Le Moyen-Orient connaît une nouvelle escalade militaire. Selon des informations rapportées par RFI, les États-Unis et l’Arabie saoudite ont mené pour la première fois des frappes conjointes sur le territoire irakien, visant des positions de milices proiraniennes. Cette opération marque un tournant majeur dans l’implication de Riyad dans les tensions opposant Washington et ses alliés à l’Iran.
D’après les premières informations, les frappes ont ciblé des bases logistiques et des dépôts d’armes utilisés par des groupes armés affiliés aux Forces de mobilisation populaire (FMP), proches de Téhéran. Des victimes auraient été enregistrées parmi les combattants visés, même si le bilan exact reste encore incertain.

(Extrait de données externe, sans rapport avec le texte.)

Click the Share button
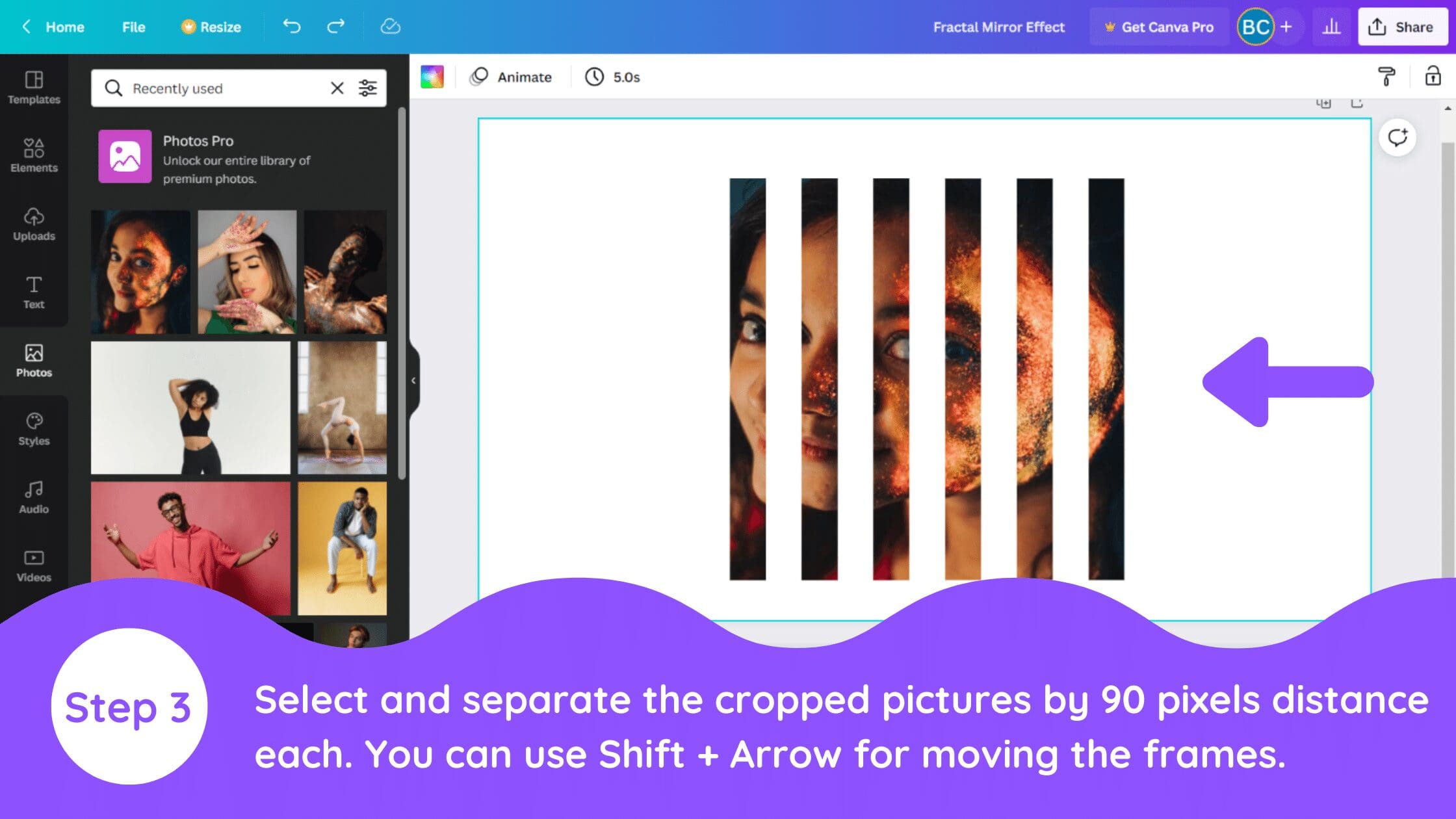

Les autorités saoudiennes justifient cette participation militaire par la nécessité de répondre à de récentes attaques de drones contre des installations pétrolières du royaume, attaques attribuées à des milices opérant depuis le territoire irakien avec le soutien de l’Iran. Washington, de son côté, présente l’opération comme une action de « légitime défense » destinée à neutraliser des capacités militaires considérées comme une menace pour ses forces et ses partenaires régionaux.

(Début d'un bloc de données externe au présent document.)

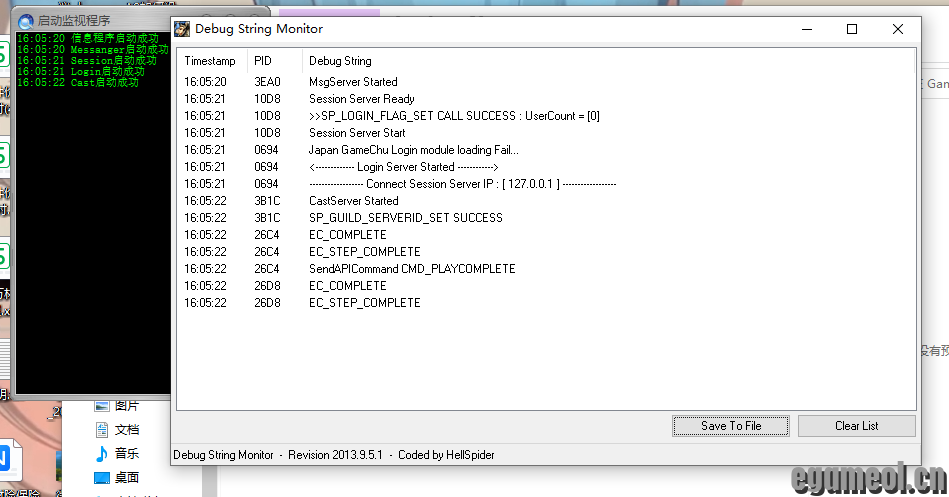Click the 启动监视程序 window title bar
The height and width of the screenshot is (497, 949).
coord(100,20)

Cette coopération militaire est particulièrement significative. Jusqu’à présent, l’Arabie saoudite avait évité de participer directement à des opérations offensives américaines contre les alliés régionaux de Téhéran. Son engagement dans cette frappe conjointe témoigne d’un rapprochement sécuritaire plus affirmé avec les États-Unis face à l’influence iranienne au Moyen-Orient.
L’opération intervient dans un contexte déjà extrêmement tendu. Les relations entre Washington et Téhéran se sont fortement dégradées ces dernières semaines, malgré les tentatives de médiation engagées en Suisse et dans plusieurs capitales du Golfe. De nouvelles attaques de drones et de missiles attribuées à des groupes alliés de l’Iran continuent d’alimenter les craintes d’un embrasement régional.
Au-delà de son impact militaire immédiat, cette frappe conjointe soulève également des questions sur la souveraineté de l’Irak et sur la capacité du gouvernement irakien à contrôler les différentes milices armées présentes sur son territoire. Bagdad se retrouve une nouvelle fois au cœur des rivalités entre les grandes puissances régionales, dans une région où chaque nouvelle opération militaire fait craindre une extension du conflit.